2.5 The Implications of Ha

The majority decision in Ha established the broad conception of an excise as a tax on goods at any step in their passage from manufacture to consumption and the pre-eminence of the test of substantial or practical operation rather than form to determine the character of a tax as a duty of excise.

The decision in Ha dealt an immediate and decisive blow to state franchising fees closely resembling the imposts invalidated in Ha and very quickly led to the states and territories ceasing to collect licence and franchise fees on cigarettes, petrol and tobacco.[38]
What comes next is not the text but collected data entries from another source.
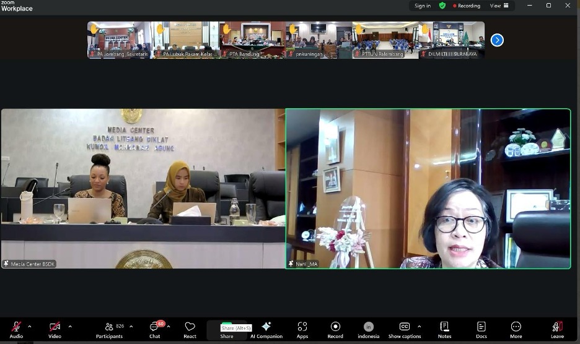Turn on the Video camera
Image resolution: width=580 pixels, height=344 pixels.
click(x=55, y=330)
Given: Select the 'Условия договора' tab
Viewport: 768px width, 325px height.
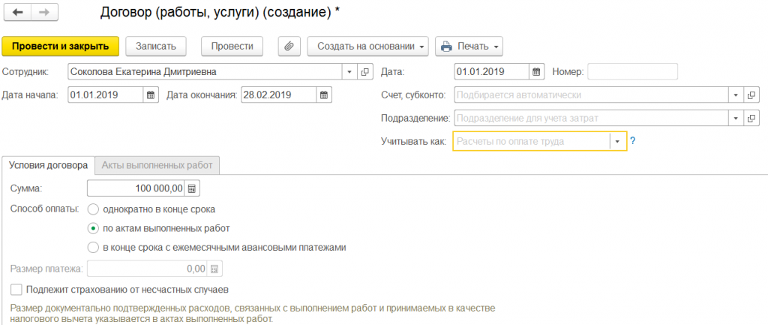Looking at the screenshot, I should [49, 165].
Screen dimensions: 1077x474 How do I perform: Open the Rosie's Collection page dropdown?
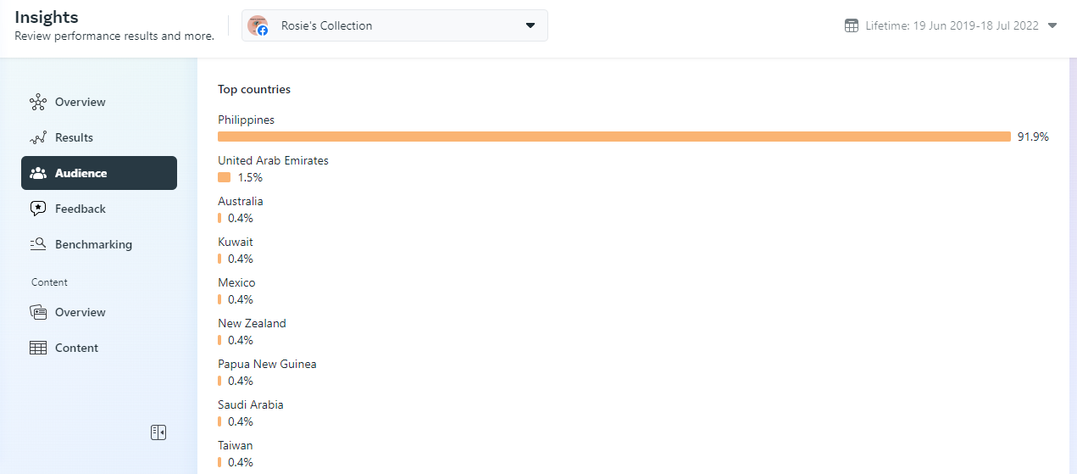(x=530, y=25)
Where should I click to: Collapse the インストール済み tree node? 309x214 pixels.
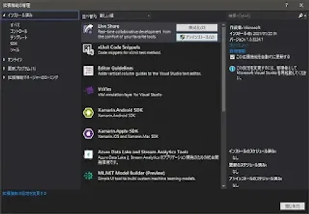4,15
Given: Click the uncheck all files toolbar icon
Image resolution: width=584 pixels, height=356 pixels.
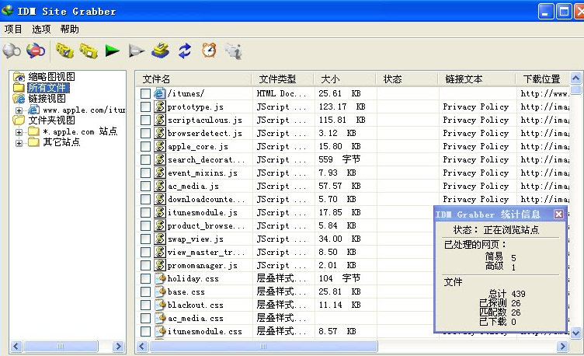Looking at the screenshot, I should [89, 51].
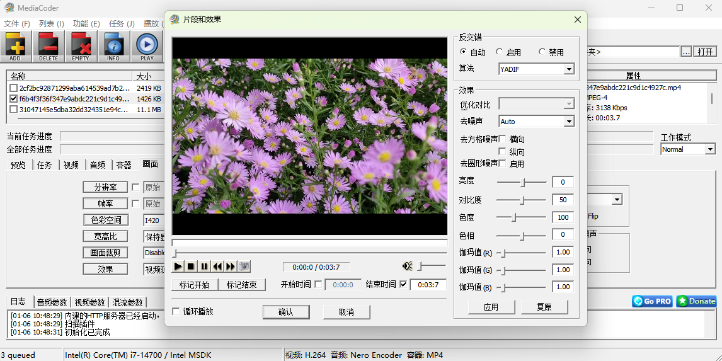Stop the video preview playback
This screenshot has height=361, width=722.
tap(191, 266)
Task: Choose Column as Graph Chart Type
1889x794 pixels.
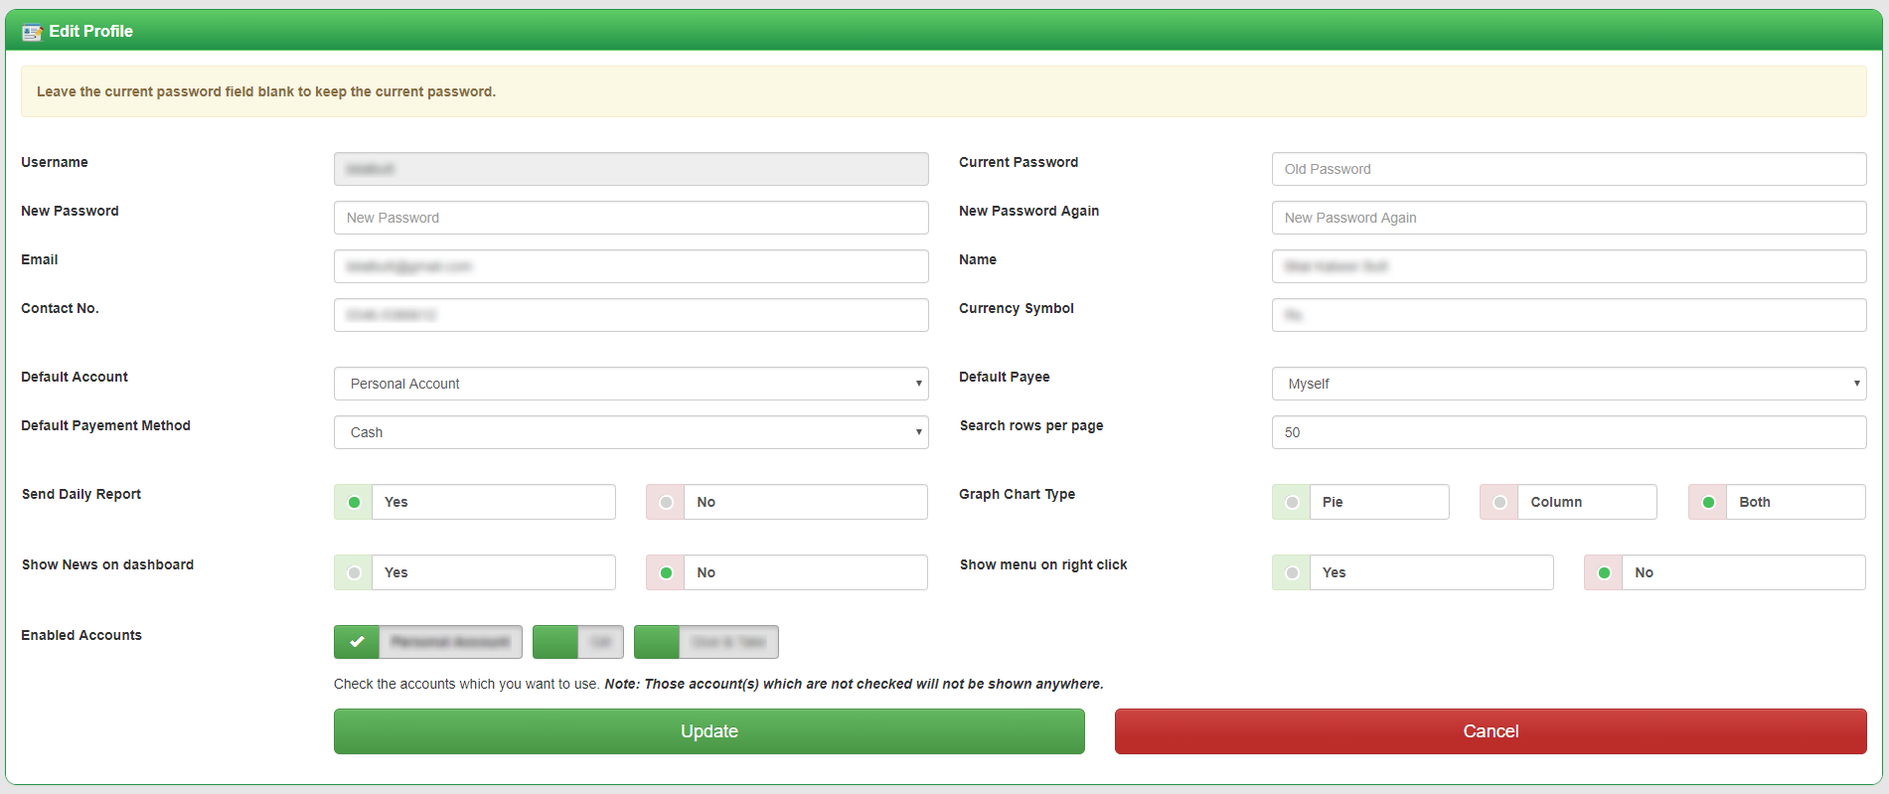Action: click(1499, 502)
What is less clear is the extent to which the broad principles established in Ha threaten the viability of other state taxes which apply to dealings in goods. Part 3 examines the implications of the prevailing judicial view of the scope of s 90 upon the validity of provisions in new stamp duty legislation in Victoria which charge stamp duty on certain dealings in goods.

3. THE DUTIES ACT 2000

The DA, which came into force in Victoria on 1 July 2001, was originally developed under the Stamp Duties Rewrite project undertaken by NSW, Victoria, South Australia, Tasmania and the ACT. One of the main aims of the DA is to depart from the traditional scheme of stamp duty as a tax on instruments and to impose the liability on transactions, whether or not reduced to writing.

3.1 The Nature of Stamp Duty as a Tax

Since an excise duty is a tax, for s 90 to apply, an impugned exaction must be capable of classification as a tax. In Matthews,[39 ]Latham CJ described a tax as a compulsory exaction of money by a public authority for public purposes, enforceable by law, and not a payment for services rendered.[40]

The expressed purpose of the DA is to create and charge a number of duties.[41] The DA is primarily directed to the raising of revenue for the public purposes of the state and there is no question that the number of duties imposed under the DA are in each case a "tax" under the Latham formulation. The nature of stamp duty as a tax was also confirmed by Menzies J in Western Australia v Chamberlain Industries Pty Ltd ("Chamberlain").[42]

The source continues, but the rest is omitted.